TASK TO CARRY OUT: Make an exact copy of the entries below, with all images left out.
----------
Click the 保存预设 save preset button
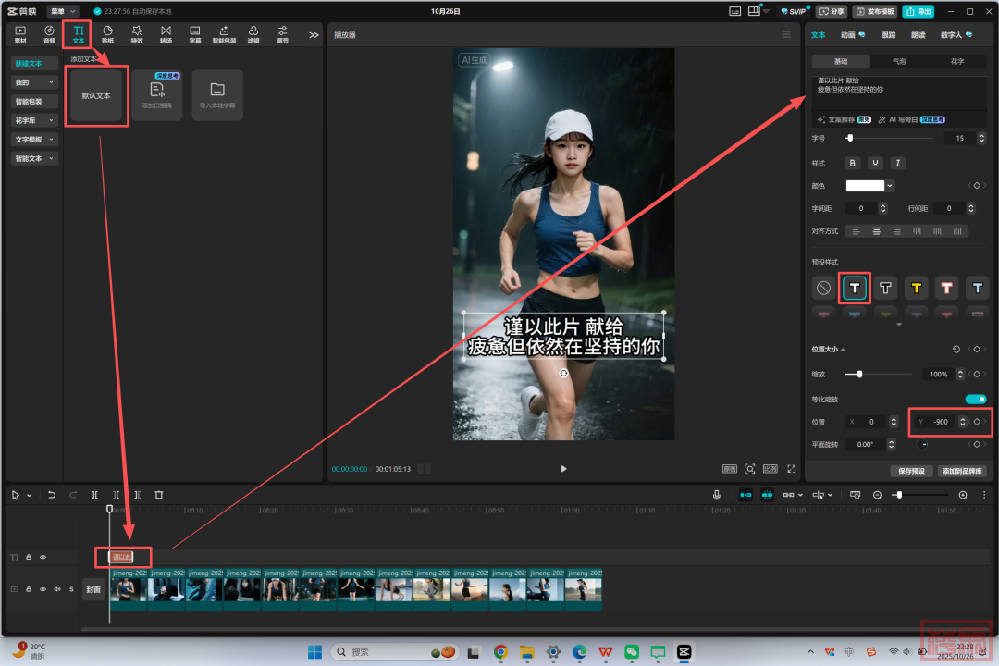click(x=911, y=471)
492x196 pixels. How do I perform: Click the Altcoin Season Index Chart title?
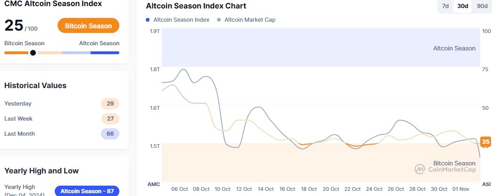[196, 6]
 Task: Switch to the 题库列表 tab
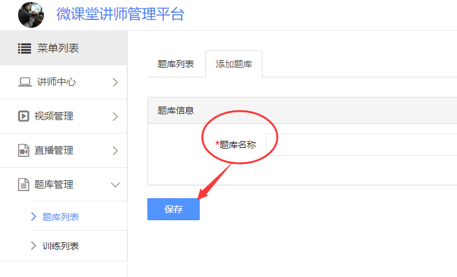pos(176,64)
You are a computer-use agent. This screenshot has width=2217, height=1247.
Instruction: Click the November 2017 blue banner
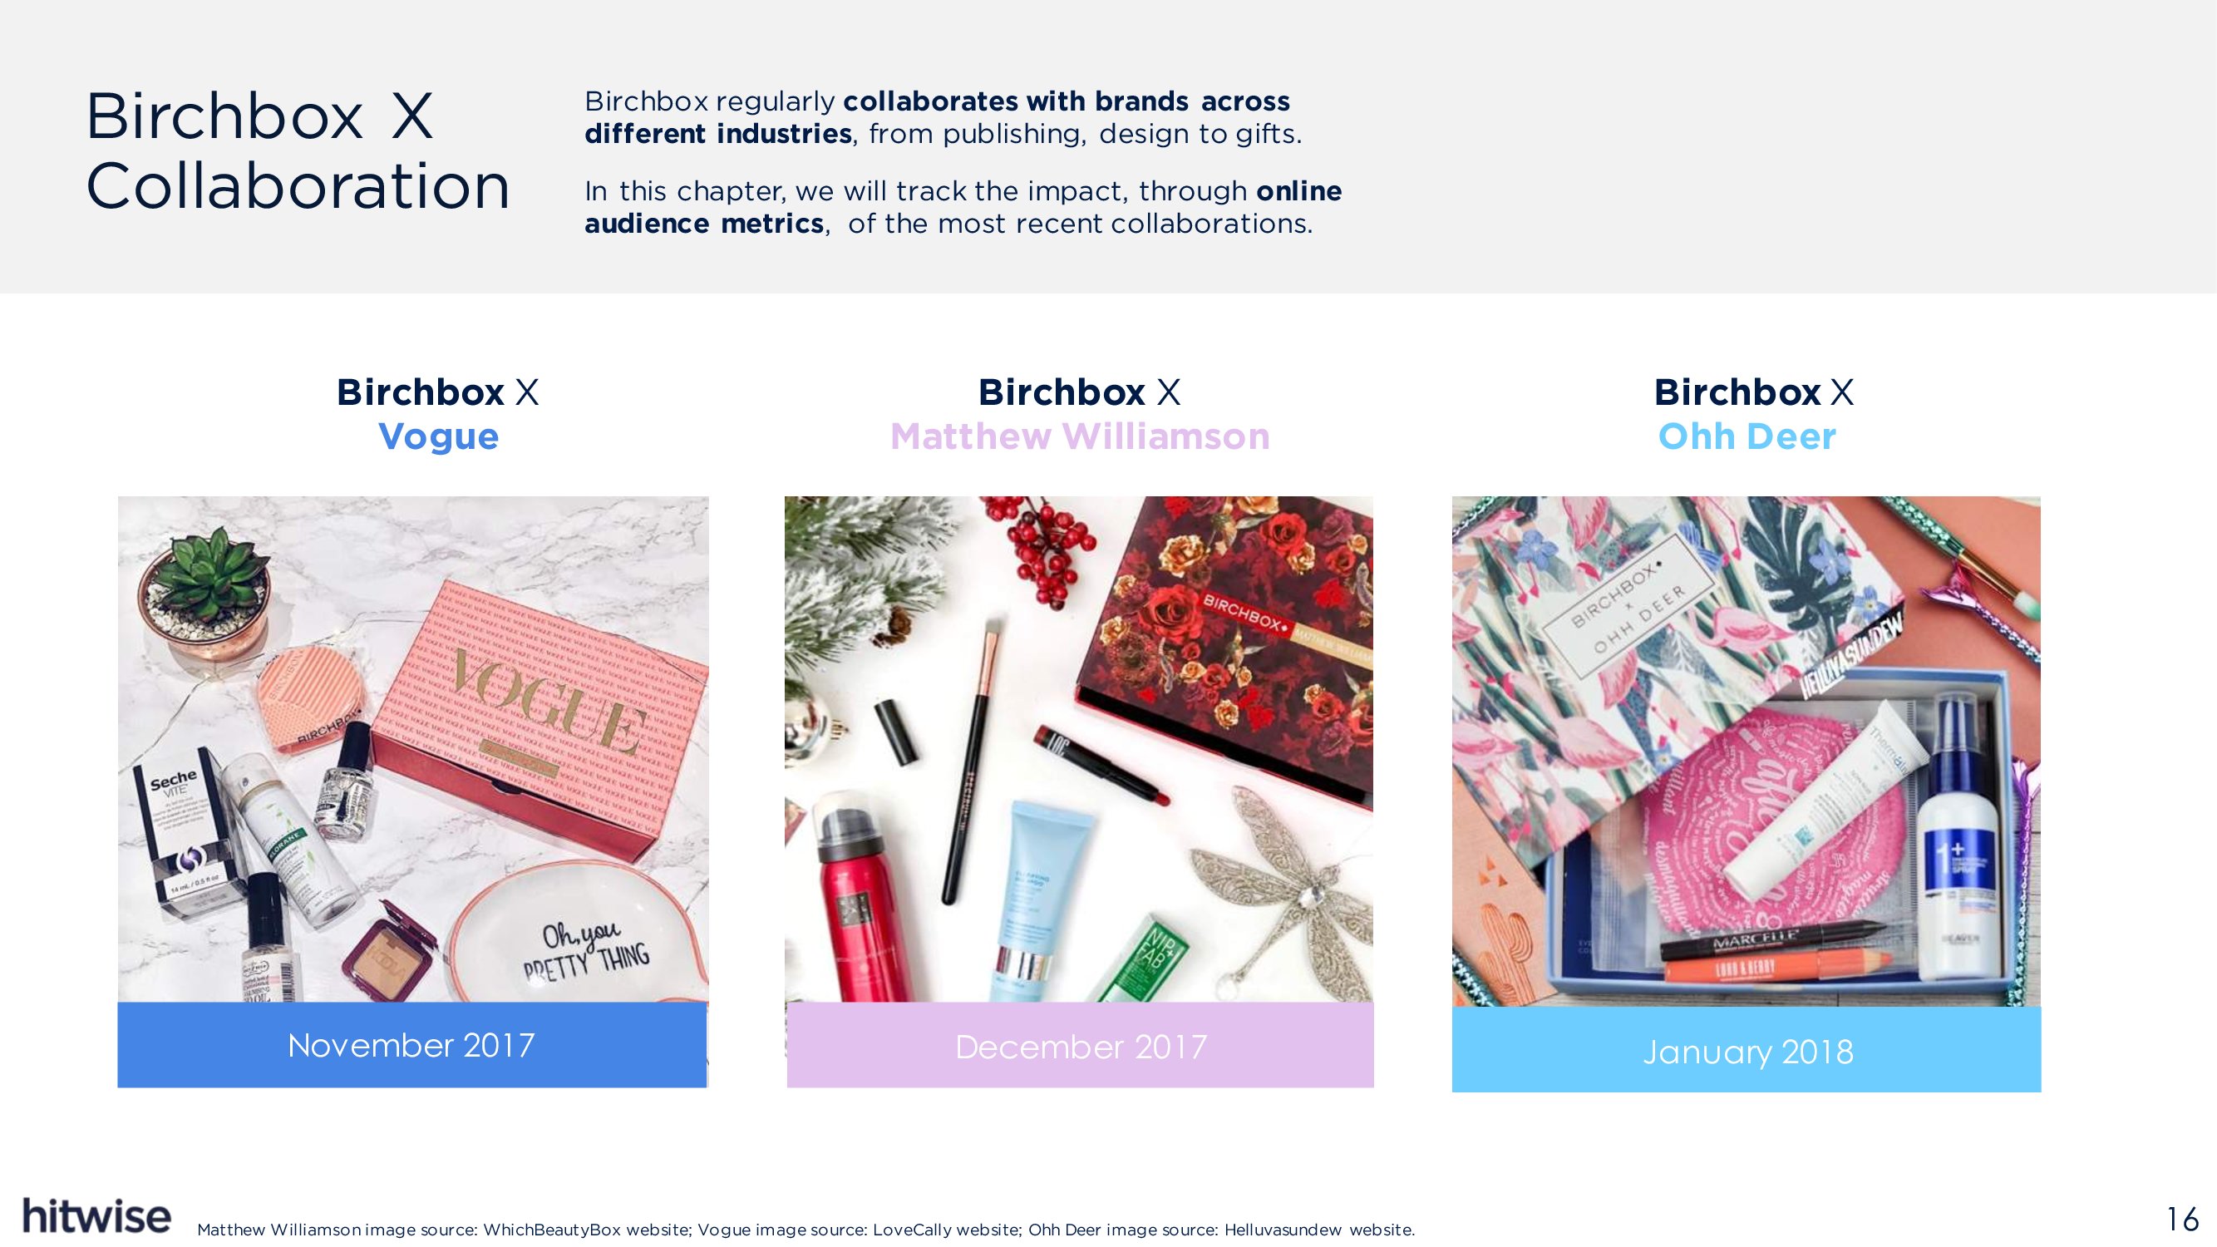[x=412, y=1045]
----------
ANSWER FOR THE TASK:
Click the 保存预设 save preset button
click(x=911, y=471)
492x196 pixels. How do I perform: Click the Altcoin Season Index Chart title?
[196, 6]
 Task: Switch to the 题库列表 tab
pos(176,64)
You are a computer-use agent. This screenshot has width=2217, height=1247.
Instruction: Click the November 2017 blue banner
[x=412, y=1045]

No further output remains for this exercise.